**Excerpt provided**
┏━━

Susan and Patrick Keefe are set to receive a special University of Iowa College of Pharmacy Humanitarian Award during the 2018 Alumni Awards Ceremony on Thursday, October 18. The award will honor the pharmacist-nurse couple, who have dedicated their lives to helping people in need. The Keefes are long-time generous donors to causes they believe in—including the college—often through the Keefe Family Foundation.
Patrick, ’69 BSPh, MBA, and Susan Keefe, BS, grew up in Fort Dodge, Iowa, and a farm outside of Rock Island, Illinois, respectively. After marrying and completing their formal medical education, they volunteered in 1971 with the Diocese of Davenport, Iowa, to be medical workers in Mexico. They were stationed in the southeast Mexican mountain village of Tila, Chiapas, which didn’t have electricity or passable roads. There, they were in charge of a clinic for the Ch’ol Mayan Indians. They provided health care, immunizations, and taught healthcare workers.

┗━━

**Available data**
┏━━

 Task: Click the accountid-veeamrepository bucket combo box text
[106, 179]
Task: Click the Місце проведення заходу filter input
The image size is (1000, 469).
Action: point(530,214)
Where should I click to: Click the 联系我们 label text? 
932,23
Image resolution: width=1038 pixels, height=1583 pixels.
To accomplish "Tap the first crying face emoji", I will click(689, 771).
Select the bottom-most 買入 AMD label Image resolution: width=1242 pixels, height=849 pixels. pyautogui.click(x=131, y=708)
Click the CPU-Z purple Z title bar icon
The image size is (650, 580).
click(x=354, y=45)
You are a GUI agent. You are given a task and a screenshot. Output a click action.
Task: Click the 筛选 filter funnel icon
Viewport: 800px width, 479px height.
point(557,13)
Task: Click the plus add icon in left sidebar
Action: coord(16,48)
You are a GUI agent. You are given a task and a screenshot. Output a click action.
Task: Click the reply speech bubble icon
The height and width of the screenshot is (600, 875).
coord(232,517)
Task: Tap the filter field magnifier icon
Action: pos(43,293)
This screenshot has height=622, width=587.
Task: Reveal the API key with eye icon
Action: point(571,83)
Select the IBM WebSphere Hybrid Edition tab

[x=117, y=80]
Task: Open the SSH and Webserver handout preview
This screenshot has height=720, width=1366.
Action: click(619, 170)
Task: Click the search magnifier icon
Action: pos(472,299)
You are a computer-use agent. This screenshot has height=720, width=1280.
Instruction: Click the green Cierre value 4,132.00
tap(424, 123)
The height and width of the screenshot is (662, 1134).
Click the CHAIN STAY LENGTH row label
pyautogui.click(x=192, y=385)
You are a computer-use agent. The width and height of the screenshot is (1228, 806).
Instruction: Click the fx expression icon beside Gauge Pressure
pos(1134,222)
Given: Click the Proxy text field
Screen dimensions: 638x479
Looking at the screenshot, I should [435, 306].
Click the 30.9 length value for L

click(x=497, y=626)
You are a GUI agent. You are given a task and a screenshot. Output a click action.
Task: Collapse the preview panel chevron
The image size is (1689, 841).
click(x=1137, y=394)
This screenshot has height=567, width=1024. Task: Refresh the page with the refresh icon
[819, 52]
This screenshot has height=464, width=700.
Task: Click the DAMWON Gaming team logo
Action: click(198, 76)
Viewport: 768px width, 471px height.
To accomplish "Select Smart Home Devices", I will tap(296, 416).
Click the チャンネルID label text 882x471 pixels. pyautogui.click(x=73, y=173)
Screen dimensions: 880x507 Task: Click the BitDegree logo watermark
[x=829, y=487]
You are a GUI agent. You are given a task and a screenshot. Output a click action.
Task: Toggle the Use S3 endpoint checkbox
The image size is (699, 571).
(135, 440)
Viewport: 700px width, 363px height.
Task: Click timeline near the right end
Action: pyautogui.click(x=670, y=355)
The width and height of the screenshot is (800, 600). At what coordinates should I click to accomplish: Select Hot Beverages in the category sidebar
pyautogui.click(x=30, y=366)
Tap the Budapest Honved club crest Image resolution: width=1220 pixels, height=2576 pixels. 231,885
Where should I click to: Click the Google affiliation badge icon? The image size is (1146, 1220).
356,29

┗━━

**Activity A**
According to the passage about the Keefes' award, why is the couple being honored with the Humanitarian Award?
**Activity B**
Answer these questions from the passage about the Keefes' award.
(i) On what day and date will the 2018 Alumni Awards Ceremony take place?
(ii) In what year did the Keefes volunteer to be medical workers in Mexico?
(iii) For which people were the Keefes in charge of a clinic in Tila?

**Final answer A**
The award honors Susan and Patrick Keefe because they have dedicated their lives to helping people in need.

**Final answer B**
(i) Thursday, October 18.
(ii) 1971.
(iii) The Ch'ol Mayan Indians.